Guest post by Thomas C. Davies MD, CCFP, MSHA, and FACHE
Dr. Davies is a Family Doctor with over 30 years practice experience in the US and Canada. For the past 10 years he has provided inpatient hospital medical care to patients aged 65 or older.
If you have a question for Dr. Davies, or a topic you would like to see covered, please write to us at TheGuide@RetireEarlyLifestyle.com.
I’m strong on my feet and walk a grassy path to the roadway daily without thinking about it. Having passed age 60 I felt as strong as ever as if the effects of aging would be in the distant future. This day my foot hooked the curb so fast I had no memory of being slung to the asphalt. A bad fall happens that quickly.
I remembered not to get up too quickly which might cause additional injury so I crawled to the curb, sat up and checked myself over. My wrists; hands, knees and face had equally absorbed the impact. There were lots of abrasions but no fractures or broken teeth. As a medical doctor I know falls can be life altering so I began asking myself the tough questions. What are my risks and what should I do about it?
Facts about falling
One out of 3 people over 65 have a significant fall each year. The odds of avoiding this problem are not in our favor. Falls are the leading cause of fatal injuries and non-fatal for the elderly population. An active lifestyle helps maintain mobility but ironically exposes us to falls like mine.
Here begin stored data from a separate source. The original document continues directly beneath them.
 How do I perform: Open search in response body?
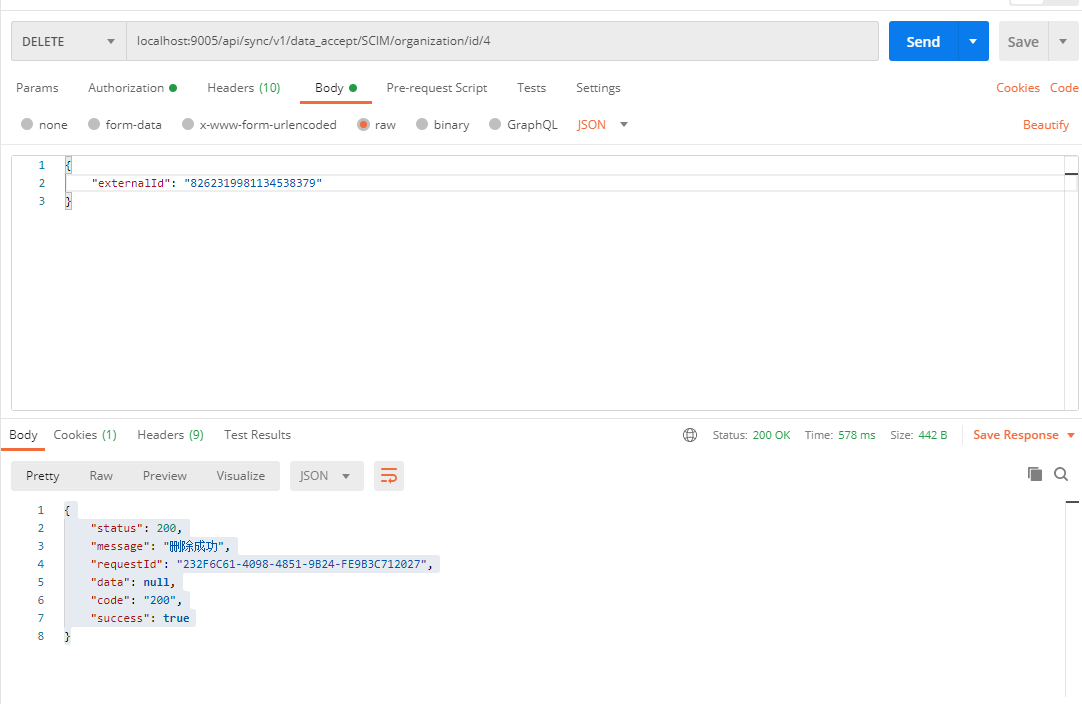pos(1061,474)
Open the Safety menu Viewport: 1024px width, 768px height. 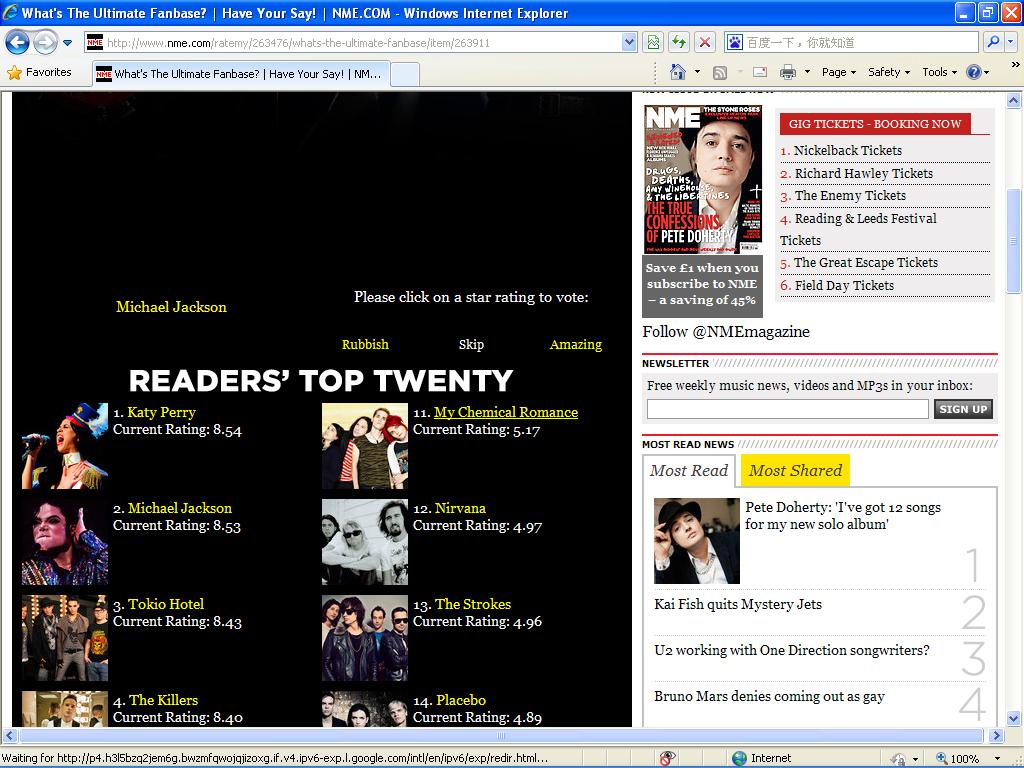point(888,72)
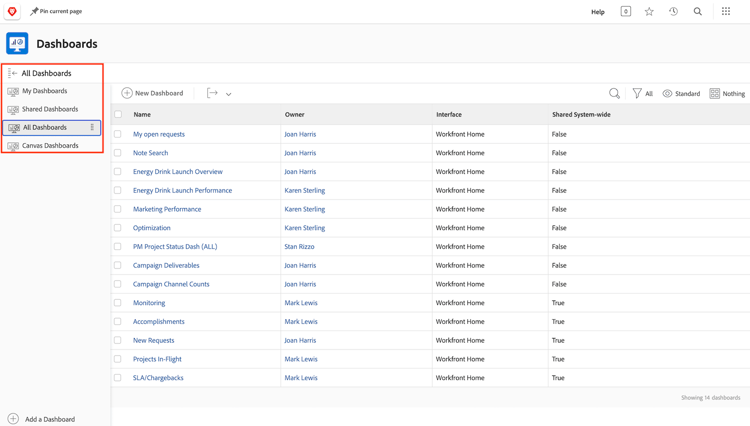Go to My Dashboards section
Screen dimensions: 750x426
click(x=45, y=91)
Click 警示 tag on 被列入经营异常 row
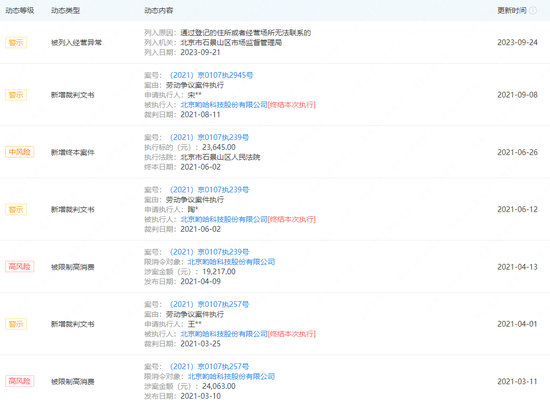 click(16, 42)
After a serious fall some people limit their activity which adds to the long term risk. An honest assessment of oneself and making an individual fall prevention plan should help avoid injury. I decided on the spot to make myself a personal fall risk plan.
My fall risk plan
These days I consciously consider my footing and terrain. Uneven ground requires more concentration. I have an eye out for broken pavement, cracked sidewalks, chuckholes, and loose rocks – anything that might challenge my balance or traction. Each morning I choose footwear that should be appropriate for the coming day’s activities.
Speaking of footwear I no longer economize. Ankle support is helpful. The synthetic soles on today’s shoes can be super slippery on wet concrete or tile. Oil resistance is not enough; I test footwear I plan to wear on different surfaces wet and dry.
Other balance challenges
It’s a little humbling to realize our sense of balance declines with time. Potentially risky activities such as climbing ladders, walking on rooftops, even riding bicycles challenge our ability to balance. It’s worth heeding advice from your friends and spouse; they often see dangers we don’t.
With age we’re more prone to serious injury from a fall because of declining bone structure and strength. Many of us are deficient in Vitamin D and Calcium causing progressive bone weakness. A Dexa scan for bone density is an objective way to determine the risk of osteopenia and osteoporosis. National guidelines suggest this test for females over 65.
Some age related changes are subtle. Declining balance is a huge problem even when our strength is good. Often this is insidious related to a decline in the brains balance center or blood supply. If balance seems different on looking upwards or during certain activities then some simple tests under professional supervision are advisable.
Blood pressure may drop with changes in posture. Known as “orthostatic hypotension” this may relate to medications or arterial changes. You may discover this at home but if there is any suspicion it is worth a trip to the doctor. It is treatable and could result in avoiding a fall.
What you can do
Our place is free of scatter matts, floor clutter or unstable furniture. I turn a light on when getting up at night and sit on the bedside for a few seconds to allow my cardiovascular system to adjust. Quality of life is enhanced by managing the risks of aging. I don’t worry about falling but build these precautions into daily activities. It’s like insurance for all those future activities I plan to attend on foot.